**** Belge bölümü
Türkiye’de İşçi Sınıfının Çok Kısa Tarihi
Türkiye’nin
sınıflardan mürekkep bir toplum olmadığı gerçeğinin temel sonuçlarından biri
de, Batı sosyal sınıfları içerisinde, özellikle de İngiliz örneği düşünüldüğünde
ciddi bir kültür alanı teşkil eden İşçi Sınıfının forme olmayışıdır.
Osmanlı’nın miras bıraktığı bozuk ekonomik düzen içerisinde proletarya sıfatını
hak edecek oldukça sınırlı bir grup mevcuttu ve bunların hemen tamamı
gayri-müslimlerden oluşuyordu. Türklerin daha çok toprak sahibi köylü veyahut
da onun ırgatı konumundan öte gidemediği, köyünü terk edip şehir yerinde
fabrikaya işçi olmayı tercih etmedikleri, daha doğrusu henüz buna mecbur
olmadıklarını düşündükleri bir dönemdi. Bunu değiştiren, başta Ermeni kırımı ve
mübadeleler, akabinde Varlık Vergisi ve 6-7 Eylül pogromları yoluyla yurt
sathına dağılmış gayri Müslim vatandaşların ülkeden sille tokat kovulmaları ve
onların yerlerine geçecek olan hızlı nüfus artışı sonucu köyde istihdam fazlası
yaratmış olan Türk nüfus olacaktı.
Türk
tarihinde işçi sınıfının ilk kez görünür olduğu dönemler 1960 darbesinin ertesi
yıllarına rastlamaktadır. Bunun arkasında 60 Anayasasının özgürlükçü yapısı ve
bunun yarattığı bir demokrasi ortamı olduğunu söylemek mümkündür. Fakat esas
olan şey, Batı’daki işçi sınıfı hareketinin özellikle Anti-Amerikancı bir
Sovyet sosyalist çıpasına takılarak ivme kazanmasıydı. 19. Yüzyılda Fransa’daki
birkaç nakıs proleter ayaklanmanın ardılları, Ekim Devrimi’ne kadar potansiyellerini
kaybetmişken, Lenin’in ayağa kaldırdığı işçi sınıfı bu sefer Amerikan
hegemonyası altında ezilmişti. İşte 60’larda kinetik enerjiye dönüşen şey de,
Amerika’nın Vietnam’ı işgalinin tetiklediği potansiyeldi ve bu hareketlenimden
Türkiye de nasibini almıştı. Ne var ki Sovyetlerin hem Macaristan meselesi hem
de Prag Baharı’nda hegemonik bir güç olarak tavır takınması ve işgalci konumuna
düşmesi, Avrupalı sosyalistleri böldüğü gibi, Türkiye’de zaten yeni yeni
palazlanan işçi sınıfı ve onun temsilcileri açısından bir takım problemler
yaratmıştı. TİP’in lideri Mehmet Ali Aybar’ın gülümseyen sosyalizmi, Sadun Aren
ve Behice Boran hizbine kurban giderken, Türkiye İşçi Sınıfı için de siyasal
zemin 71 muhtırasıyla birlikte paramparça ediliyordu.
********
■ Yönerge ve koşullar:
Belge bölümüne göre işçi sınıfı Türk tarihinde ilk kez hangi dönemde görünür olmuştur? Sonraki malzeme farklı bir kaynaktan alınmıştır.
**** Sağlanan malzeme
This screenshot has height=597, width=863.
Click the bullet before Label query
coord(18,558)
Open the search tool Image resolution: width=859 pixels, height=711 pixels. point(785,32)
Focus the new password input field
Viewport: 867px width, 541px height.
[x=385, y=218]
********
■ Görev çıktısı:
1960 darbesinin ertesi yıllarında.